The yield on the 10-year Treasury
was up 8.3 basis points at 4.605% versus 4.522% Wednesday afternoon.
The yield on the 30-year Treasury
climbed up to 15 basis points to as high as 4.805% from 4.655% late Wednesday. If the size of that jump holds through the end of the New York session, it would be the largest one-day jump since June 13, 2022.
What’s driving markets Treasury’s auction of $24 billion in 30-year bonds Thursday afternoon went poorly, undermining investors’ hopes that demand would hold up for government debt. The weaker-than-expected sale triggered an aggressive selloff in the long-dated bond and sent U.S. stocks to New York session lows.
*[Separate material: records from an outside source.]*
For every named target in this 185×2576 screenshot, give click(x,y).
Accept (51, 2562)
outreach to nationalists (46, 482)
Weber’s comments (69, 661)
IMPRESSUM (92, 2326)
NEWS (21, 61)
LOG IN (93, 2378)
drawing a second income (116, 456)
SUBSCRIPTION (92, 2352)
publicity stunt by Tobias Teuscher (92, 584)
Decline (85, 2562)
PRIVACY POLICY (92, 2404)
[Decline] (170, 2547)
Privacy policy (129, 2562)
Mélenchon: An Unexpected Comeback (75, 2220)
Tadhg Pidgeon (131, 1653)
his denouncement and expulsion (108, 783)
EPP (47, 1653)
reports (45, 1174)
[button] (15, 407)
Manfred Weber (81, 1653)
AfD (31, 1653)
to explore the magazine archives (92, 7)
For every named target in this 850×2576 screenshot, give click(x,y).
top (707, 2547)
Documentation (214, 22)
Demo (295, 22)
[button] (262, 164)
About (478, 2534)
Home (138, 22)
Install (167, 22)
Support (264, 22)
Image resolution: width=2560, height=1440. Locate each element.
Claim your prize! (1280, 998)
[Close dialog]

Meanwhile, in remarks prepared for an International Monetary Fund panel on Thursday, Federal Reserve Chairman Jerome Powell said the central bank is wary of “head fakes” from inflation. He also indicated that officials are not yet confident that interest rates are high enough to bring inflation down to 2% over time. His live remarks were interrupted and cut short by a climate-change protester. Data released earlier on Thursday showed that initial jobless claims dipped to 217,000 last week, remaining at low levels typical for a strong labor market. Economists had expected new claims to total 220,000.